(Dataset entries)
──────

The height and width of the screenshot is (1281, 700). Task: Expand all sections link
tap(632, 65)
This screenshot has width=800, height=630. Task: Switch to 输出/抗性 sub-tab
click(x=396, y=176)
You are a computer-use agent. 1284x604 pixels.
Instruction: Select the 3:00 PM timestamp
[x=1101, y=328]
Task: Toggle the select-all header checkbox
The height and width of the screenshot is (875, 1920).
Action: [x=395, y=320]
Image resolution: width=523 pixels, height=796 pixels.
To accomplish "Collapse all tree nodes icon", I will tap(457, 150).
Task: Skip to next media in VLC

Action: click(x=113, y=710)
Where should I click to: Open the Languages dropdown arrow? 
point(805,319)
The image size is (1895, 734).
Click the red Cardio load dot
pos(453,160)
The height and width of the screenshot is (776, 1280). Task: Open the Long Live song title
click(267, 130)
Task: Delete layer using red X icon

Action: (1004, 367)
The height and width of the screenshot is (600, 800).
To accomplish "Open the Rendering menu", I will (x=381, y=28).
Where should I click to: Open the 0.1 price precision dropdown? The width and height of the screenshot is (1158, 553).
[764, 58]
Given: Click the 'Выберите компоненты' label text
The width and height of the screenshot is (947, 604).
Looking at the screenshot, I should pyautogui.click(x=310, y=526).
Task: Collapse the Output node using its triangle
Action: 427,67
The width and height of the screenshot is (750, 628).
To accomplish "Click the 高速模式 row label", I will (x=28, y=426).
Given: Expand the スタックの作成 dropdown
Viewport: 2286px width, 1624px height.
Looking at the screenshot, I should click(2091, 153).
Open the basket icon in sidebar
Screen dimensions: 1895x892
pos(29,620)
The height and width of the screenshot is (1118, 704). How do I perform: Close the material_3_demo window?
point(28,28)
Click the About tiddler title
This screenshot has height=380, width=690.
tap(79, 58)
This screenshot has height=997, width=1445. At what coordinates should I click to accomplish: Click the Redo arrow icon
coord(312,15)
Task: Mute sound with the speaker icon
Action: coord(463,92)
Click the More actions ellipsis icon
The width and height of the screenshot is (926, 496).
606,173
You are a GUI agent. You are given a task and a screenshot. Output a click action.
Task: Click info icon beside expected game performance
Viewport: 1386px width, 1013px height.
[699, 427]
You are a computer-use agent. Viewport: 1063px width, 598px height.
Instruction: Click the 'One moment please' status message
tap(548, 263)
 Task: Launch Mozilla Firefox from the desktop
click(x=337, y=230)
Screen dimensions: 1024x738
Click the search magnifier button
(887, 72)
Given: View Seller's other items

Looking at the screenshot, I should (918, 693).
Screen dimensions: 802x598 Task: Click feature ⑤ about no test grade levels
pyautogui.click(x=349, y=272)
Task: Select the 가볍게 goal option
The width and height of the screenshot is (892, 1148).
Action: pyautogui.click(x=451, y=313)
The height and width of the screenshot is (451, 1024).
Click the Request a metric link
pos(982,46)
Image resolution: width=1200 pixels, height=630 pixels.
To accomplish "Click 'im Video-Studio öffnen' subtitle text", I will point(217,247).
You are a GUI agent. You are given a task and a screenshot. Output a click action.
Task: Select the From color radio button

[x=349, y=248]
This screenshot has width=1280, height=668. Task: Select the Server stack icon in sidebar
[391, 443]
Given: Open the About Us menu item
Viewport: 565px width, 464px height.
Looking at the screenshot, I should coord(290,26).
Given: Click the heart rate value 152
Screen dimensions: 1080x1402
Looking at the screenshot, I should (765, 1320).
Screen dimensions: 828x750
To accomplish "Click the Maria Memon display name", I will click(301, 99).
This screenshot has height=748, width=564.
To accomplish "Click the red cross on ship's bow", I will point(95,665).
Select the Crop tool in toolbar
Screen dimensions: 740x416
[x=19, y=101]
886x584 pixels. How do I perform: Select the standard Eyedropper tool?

──────

## Instructions for the task:
Give an exact copy of the lines from the one with "Screen dimensions: 740x416" through the end of the entries, both ends included.

## Response box:
Screen dimensions: 740x416
[x=19, y=101]
886x584 pixels. How do I perform: Select the standard Eyedropper tool?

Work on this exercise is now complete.